=== Work to be completed ===
Pick up the passage on primary and secondary vaginismus where it stops and continue it.

Selected excerpt below:

What is the difference between primary vaginismus and secondary vaginismus?
Vaginismus has Two Major Classifications
Vaginismus can be experienced by women at any age or time in life. It has two major classifications: primary vaginismus and secondary vaginismus. The medical community typically uses these terms to indicate the time of onset. These labels assist the medical community and researchers in diagnosis and classification. For the individual woman, the distinction between the two types tends to be of less importance. Whether primary or secondary, both are highly treatable.
Primary vaginismus usually refers to the experience of vaginismus with first-time intercourse attempts. Typically, primary vaginismus will be discovered when a woman attempts to have sex for the very first time. The spouse/partner is unable to achieve penetration and it is like he “bumps into a wall” where there should be the opening to the vagina, making entry impossible or extremely difficult. Primary vaginismus is the common cause of sexless, unconsummated marriages. Some women with primary vaginismus will also experience problems with tampon insertion or gynecological exams.
Secondary vaginismus usually refers to the experience of developing vaginismus a little later in life, after a period of pain-free intercourse. Medical conditions such as yeast infections, cancer, or thinning of the vaginal walls due to menopause (see Causes for many more examples) can trigger the vaginismus condition. Vaginismus should be considered when a woman continues to experience ongoing sexual pain after her medical problem has been treated and healed. A woman’s ability to experience orgasms can also be affected as a sudden pain spasm may abruptly terminate the arousal buildup toward orgasm. Some women with secondary vaginismus may also experience difficulty with gynecological exams or tampon insertion due to involuntary tightness.

End of Selected excerpt.
Supplied entries below:

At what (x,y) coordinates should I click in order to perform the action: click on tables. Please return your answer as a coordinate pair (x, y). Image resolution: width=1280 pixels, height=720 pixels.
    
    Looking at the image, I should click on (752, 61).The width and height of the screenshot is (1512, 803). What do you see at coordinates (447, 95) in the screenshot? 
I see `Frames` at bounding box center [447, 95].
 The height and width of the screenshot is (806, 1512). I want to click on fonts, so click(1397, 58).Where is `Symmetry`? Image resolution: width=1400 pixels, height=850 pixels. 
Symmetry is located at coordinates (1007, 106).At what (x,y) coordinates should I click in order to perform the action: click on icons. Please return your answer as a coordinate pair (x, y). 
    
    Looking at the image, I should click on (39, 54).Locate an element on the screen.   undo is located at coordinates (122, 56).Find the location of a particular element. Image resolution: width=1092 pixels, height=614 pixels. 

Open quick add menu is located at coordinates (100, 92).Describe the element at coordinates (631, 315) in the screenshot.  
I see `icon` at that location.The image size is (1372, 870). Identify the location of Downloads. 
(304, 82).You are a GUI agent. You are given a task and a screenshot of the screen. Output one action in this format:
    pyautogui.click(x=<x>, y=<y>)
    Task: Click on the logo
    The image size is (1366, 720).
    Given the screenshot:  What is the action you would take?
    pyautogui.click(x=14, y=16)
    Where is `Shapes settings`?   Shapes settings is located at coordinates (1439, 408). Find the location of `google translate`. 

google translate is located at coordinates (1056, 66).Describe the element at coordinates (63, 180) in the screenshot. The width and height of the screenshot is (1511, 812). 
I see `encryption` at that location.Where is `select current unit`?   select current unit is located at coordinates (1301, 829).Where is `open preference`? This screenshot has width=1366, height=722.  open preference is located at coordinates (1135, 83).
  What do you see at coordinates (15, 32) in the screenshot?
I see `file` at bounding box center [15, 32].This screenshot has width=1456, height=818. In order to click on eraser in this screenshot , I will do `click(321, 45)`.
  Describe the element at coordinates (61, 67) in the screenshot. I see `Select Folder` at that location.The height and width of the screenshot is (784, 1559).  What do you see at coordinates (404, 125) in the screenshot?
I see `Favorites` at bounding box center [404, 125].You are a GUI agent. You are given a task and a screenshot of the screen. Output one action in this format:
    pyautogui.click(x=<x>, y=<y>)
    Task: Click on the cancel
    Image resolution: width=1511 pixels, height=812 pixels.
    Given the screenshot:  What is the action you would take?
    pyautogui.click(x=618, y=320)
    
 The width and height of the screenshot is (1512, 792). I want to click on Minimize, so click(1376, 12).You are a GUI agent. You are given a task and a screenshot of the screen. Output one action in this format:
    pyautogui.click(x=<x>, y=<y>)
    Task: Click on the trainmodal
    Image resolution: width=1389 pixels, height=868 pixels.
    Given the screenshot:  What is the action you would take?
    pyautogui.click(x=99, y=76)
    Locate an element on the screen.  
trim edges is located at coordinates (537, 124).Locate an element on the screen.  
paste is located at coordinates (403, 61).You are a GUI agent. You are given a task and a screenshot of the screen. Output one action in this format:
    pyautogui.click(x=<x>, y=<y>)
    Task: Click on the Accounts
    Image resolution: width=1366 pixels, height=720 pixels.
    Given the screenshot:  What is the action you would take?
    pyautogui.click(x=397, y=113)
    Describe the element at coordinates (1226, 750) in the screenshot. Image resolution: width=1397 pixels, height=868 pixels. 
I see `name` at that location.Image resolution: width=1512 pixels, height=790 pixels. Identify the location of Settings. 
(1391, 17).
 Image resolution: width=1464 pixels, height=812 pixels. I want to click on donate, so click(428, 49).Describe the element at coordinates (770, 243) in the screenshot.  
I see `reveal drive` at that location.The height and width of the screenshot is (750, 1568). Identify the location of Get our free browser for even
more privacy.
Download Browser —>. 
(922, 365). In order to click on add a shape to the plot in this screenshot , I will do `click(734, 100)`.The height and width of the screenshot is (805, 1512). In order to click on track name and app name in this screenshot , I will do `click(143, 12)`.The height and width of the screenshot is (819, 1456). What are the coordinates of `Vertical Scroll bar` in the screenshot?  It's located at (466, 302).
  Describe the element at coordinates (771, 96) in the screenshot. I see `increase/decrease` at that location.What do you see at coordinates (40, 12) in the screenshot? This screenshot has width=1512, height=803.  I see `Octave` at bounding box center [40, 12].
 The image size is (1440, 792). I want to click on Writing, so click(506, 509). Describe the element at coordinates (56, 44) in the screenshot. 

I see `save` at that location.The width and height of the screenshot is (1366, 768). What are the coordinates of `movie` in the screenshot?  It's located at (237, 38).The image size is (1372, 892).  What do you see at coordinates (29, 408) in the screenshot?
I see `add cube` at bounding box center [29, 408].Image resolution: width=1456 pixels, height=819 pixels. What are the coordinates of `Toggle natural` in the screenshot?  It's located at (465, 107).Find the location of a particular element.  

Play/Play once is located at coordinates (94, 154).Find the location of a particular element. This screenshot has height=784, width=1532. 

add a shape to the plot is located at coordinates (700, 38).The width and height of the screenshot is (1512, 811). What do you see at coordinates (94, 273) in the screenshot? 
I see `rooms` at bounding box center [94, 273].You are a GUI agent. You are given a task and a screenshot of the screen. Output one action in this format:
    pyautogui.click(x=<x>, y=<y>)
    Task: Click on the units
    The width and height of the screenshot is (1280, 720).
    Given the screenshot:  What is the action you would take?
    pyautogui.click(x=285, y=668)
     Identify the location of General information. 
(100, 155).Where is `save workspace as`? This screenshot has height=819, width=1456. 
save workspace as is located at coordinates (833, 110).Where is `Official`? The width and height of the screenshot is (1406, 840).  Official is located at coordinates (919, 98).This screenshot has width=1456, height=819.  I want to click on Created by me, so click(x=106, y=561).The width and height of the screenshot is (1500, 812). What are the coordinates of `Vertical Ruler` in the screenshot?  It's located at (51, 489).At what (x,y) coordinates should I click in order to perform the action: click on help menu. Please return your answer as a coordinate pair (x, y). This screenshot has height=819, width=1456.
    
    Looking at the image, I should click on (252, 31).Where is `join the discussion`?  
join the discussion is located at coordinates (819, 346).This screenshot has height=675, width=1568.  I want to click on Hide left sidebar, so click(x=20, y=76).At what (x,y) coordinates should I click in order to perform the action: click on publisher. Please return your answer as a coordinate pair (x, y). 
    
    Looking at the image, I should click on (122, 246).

End of Supplied entries.

=== Answer for this exercise ===
Variations in the Classifications
Note that these definitions can be a bit restrictive in some cases. For example, some women are able to tolerate years of uncomfortable but bearable intercourse with gradually increasing pain and discomfort that eventually becomes so pronounced that sex is no longer possible. Women may also experience years of intermittent difficulty with entry or movement and have to constantly be on their guard to try to control and relax their pelvic area when it suddenly “acts up.” Vaginismus has a wide range of manifestations, from impossible penetration, to intercourse with discomfort, pain or burning, all resulting from involuntary pelvic tightness (see Symptoms).
Beyond the above basic classifications, physicians and specialists may use other medical terms referring to vaginismus such as:
Apareunia is a general term that refers to a condition where one is unable to have sexual intercourse. Vaginismus is one type of apareunia (if it is completely preventing penetrative intercourse).
Dyspareunia is a general term that refers to a condition where there is pain during sexual intercourse. Vaginismus has been considered to be one type of dyspareunia, but is closely associated with all types of sexual pain. As of 2013, genito-pelvic pain/penetration disorder replaces vaginismus and dyspareunia in the DSM 5.